◆ Task ◆
Reproduce the records word for word, starting at their first line and ending at the line that contains "should pyautogui.click(x=51, y=130).", with both of those lines included.

::: Material supplied :::

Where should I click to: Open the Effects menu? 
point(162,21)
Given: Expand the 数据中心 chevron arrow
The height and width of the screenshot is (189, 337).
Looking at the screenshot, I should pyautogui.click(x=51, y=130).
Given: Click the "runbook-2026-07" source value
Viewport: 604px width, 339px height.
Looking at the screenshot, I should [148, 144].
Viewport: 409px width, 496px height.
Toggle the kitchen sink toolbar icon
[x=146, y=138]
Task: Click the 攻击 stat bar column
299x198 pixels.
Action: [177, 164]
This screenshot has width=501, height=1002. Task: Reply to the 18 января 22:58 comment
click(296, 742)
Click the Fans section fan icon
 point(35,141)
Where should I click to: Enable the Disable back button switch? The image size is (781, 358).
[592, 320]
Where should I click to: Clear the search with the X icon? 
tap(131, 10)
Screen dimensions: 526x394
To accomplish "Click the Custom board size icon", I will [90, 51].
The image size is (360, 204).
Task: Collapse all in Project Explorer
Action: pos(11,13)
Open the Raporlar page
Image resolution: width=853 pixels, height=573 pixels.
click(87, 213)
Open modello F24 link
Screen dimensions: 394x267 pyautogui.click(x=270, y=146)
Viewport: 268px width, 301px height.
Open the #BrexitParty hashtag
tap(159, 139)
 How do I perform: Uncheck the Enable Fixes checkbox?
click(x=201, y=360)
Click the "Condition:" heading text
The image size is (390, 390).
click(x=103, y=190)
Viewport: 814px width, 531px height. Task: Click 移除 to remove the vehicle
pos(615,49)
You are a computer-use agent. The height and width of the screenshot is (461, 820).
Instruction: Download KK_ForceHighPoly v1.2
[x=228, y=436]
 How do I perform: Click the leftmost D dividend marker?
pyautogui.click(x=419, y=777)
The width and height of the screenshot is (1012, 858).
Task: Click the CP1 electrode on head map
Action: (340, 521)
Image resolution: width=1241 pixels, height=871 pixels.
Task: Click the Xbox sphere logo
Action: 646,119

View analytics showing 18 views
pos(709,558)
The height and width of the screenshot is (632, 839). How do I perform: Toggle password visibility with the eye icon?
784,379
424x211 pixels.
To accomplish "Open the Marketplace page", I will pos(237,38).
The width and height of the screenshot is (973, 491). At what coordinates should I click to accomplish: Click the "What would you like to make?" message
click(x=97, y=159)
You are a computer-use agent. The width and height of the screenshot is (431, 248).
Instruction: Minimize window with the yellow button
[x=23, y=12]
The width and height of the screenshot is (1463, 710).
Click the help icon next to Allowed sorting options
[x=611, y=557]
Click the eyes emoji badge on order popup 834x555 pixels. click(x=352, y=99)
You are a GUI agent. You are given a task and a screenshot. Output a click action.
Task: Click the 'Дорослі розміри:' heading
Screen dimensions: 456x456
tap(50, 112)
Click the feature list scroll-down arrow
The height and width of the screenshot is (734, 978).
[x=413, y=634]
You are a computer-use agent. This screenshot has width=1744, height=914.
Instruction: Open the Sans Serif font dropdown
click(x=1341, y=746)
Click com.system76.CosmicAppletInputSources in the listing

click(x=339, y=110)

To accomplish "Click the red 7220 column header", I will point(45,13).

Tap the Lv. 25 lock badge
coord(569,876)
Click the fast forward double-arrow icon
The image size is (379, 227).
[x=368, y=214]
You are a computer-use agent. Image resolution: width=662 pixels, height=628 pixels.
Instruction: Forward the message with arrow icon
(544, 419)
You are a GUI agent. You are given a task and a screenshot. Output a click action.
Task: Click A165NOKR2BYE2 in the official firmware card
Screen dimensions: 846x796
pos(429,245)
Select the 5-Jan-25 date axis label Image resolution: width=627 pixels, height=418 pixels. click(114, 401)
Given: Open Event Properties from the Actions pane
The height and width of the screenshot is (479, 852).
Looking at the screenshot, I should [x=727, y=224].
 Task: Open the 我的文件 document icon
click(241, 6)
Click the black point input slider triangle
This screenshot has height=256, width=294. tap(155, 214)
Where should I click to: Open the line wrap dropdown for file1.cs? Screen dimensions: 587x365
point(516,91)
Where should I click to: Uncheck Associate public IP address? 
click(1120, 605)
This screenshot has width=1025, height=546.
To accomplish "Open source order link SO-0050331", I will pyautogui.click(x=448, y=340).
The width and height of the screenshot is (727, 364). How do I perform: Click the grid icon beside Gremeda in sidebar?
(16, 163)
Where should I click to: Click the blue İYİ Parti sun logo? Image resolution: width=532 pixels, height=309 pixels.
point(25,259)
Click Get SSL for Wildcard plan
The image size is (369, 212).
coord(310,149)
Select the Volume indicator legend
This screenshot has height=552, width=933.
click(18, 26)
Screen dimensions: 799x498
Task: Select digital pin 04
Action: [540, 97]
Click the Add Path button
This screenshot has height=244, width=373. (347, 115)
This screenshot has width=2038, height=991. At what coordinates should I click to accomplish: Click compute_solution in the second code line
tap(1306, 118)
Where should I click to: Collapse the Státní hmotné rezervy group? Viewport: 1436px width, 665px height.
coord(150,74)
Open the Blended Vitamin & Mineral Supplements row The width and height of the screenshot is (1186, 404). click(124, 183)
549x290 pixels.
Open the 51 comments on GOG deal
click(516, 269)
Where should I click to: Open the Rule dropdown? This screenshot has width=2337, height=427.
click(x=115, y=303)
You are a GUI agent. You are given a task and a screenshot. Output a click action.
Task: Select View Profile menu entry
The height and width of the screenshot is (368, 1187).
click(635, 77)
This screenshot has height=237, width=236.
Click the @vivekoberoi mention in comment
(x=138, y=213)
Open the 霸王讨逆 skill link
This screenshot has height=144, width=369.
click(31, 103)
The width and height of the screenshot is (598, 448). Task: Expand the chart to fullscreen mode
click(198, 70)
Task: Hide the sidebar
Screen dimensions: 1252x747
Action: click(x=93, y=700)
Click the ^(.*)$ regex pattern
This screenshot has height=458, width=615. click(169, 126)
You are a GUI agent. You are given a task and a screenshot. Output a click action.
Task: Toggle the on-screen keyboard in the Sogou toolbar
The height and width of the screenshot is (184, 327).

:::

◆ Finished answer ◆
Where should I click to: Open the Effects menu? 
point(162,21)
Given: Expand the 数据中心 chevron arrow
The height and width of the screenshot is (189, 337).
Looking at the screenshot, I should pyautogui.click(x=51, y=130).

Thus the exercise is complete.